Review

Reviews 7.5

FOO FIGHTERS

In Your Honor

Ausgabe: RH 219

(83:27)

Mit den FOO FIGHTERS ist es so eine Sache: Auf jeder ihrer Scheiben stehen zwei, drei Überhits, für die andere Bands ihre Freundinnen an hinterasiatische Mädchenhändler verkaufen würden - die restlichen Tracks plätschern allerdings meist recht ereignisarm an einem vorbei. Von daher musste man beim neuen Doppelalbum Grausamstes befürchten (mehr Material, mehr Ausschuss), doch erstens ist die Gesamtspielzeit mit 83 Minuten recht übersichtlich ausgefallen, und zweitens beschränkt man sich nicht nur auf straighte Sonnenschein-Songs. Auf Disc eins benennt sich der Bandboss kurzerhand in Dave Gröl um, schreit oft mehr, als dass er singt, schüttelt sich einige ungewöhnlich fette Metal-Riffs aus dem Handgelenk und erfüllt mit dem apokalyptischen Titeltrack, dem wütenden ´The Last Song´, der Rotzpeitsche ´No Way Back´ und dem breitreifigen Weltschmerz-Epos ´The Deepest Blues Are Black´ das Ohrwurm-Plansoll.

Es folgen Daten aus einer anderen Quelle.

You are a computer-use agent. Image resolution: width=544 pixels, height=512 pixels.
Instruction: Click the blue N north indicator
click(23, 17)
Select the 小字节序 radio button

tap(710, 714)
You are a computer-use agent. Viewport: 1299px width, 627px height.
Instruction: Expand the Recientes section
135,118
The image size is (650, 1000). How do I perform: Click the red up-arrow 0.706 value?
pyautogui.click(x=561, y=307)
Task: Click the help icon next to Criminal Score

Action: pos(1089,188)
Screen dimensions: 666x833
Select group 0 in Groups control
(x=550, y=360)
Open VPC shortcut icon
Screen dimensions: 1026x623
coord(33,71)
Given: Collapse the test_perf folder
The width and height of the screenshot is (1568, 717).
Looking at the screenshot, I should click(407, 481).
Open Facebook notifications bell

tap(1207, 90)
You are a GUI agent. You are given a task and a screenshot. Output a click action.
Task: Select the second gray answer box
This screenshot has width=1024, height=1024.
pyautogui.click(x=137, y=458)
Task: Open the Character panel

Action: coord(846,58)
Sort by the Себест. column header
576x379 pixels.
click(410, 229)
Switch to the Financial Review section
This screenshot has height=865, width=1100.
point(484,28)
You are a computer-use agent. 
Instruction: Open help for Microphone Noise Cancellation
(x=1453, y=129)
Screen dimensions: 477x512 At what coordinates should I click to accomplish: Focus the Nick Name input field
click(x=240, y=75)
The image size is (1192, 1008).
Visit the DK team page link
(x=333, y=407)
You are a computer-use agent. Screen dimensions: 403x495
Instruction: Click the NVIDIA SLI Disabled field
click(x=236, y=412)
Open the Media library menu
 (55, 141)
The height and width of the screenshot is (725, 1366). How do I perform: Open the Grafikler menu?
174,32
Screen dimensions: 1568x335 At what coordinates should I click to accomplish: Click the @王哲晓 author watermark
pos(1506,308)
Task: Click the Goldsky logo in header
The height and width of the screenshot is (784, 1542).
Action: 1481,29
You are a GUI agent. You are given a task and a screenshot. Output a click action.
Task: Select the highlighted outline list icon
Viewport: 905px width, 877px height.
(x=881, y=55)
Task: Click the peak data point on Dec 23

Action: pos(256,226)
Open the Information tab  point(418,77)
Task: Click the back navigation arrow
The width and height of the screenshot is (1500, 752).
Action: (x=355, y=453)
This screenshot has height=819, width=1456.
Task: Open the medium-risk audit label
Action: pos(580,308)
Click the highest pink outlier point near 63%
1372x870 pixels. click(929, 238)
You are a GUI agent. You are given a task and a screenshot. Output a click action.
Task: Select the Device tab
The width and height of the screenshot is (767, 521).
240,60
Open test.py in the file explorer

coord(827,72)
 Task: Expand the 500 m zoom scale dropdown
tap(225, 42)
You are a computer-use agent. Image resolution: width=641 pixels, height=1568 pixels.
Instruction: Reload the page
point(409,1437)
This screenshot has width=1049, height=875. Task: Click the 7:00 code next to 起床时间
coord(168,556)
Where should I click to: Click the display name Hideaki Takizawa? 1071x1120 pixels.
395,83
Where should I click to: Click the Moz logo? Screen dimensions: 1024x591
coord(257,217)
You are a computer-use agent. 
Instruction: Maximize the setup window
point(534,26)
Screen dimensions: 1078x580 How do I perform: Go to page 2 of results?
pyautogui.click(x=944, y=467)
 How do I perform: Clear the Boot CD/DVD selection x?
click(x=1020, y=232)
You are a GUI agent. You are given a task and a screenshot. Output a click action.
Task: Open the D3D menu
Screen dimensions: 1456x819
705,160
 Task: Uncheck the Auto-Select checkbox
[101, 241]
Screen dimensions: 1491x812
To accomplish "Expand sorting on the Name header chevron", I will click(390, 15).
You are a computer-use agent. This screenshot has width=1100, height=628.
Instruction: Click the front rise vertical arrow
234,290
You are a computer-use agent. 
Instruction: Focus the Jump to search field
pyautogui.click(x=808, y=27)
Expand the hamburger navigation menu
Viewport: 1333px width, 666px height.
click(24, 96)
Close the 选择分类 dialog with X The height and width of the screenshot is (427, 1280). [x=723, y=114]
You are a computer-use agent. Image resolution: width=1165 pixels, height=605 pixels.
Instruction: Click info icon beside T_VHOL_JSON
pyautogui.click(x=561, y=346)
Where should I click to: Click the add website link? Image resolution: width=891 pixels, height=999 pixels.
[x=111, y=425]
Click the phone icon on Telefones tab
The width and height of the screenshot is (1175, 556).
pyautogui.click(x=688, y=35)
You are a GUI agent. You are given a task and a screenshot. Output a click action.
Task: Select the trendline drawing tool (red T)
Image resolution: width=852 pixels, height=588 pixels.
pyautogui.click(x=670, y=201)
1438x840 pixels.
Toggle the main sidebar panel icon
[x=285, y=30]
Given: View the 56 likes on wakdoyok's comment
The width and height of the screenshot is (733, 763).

Silberdeckel Nummer zwei überrascht dann mit zehn Unplugged-Songs und Gästen wie Norah Jones (!), Josh Homme (Queens Of The Stone Age) und John Paul Jones (Led Zeppelin). Auch hier ist nicht alles Gold, was grohlt, aber die angenehme Stilvielfalt, die relaxte Grundstimmung und sanfte Perlen wie ´Still´, das Nirvana-lastige ´Friend Of A Friend´, das swingende ´Virginia Moon´ und das von Drummer Taylor Hawkins gesungene ´Cold Day In The Sun´ lassen die mit „not so loud" bestickerte Scheibe sogar noch etwas widerstandsloser in die Gehörgänge flutschen als ihren harten Zwilling.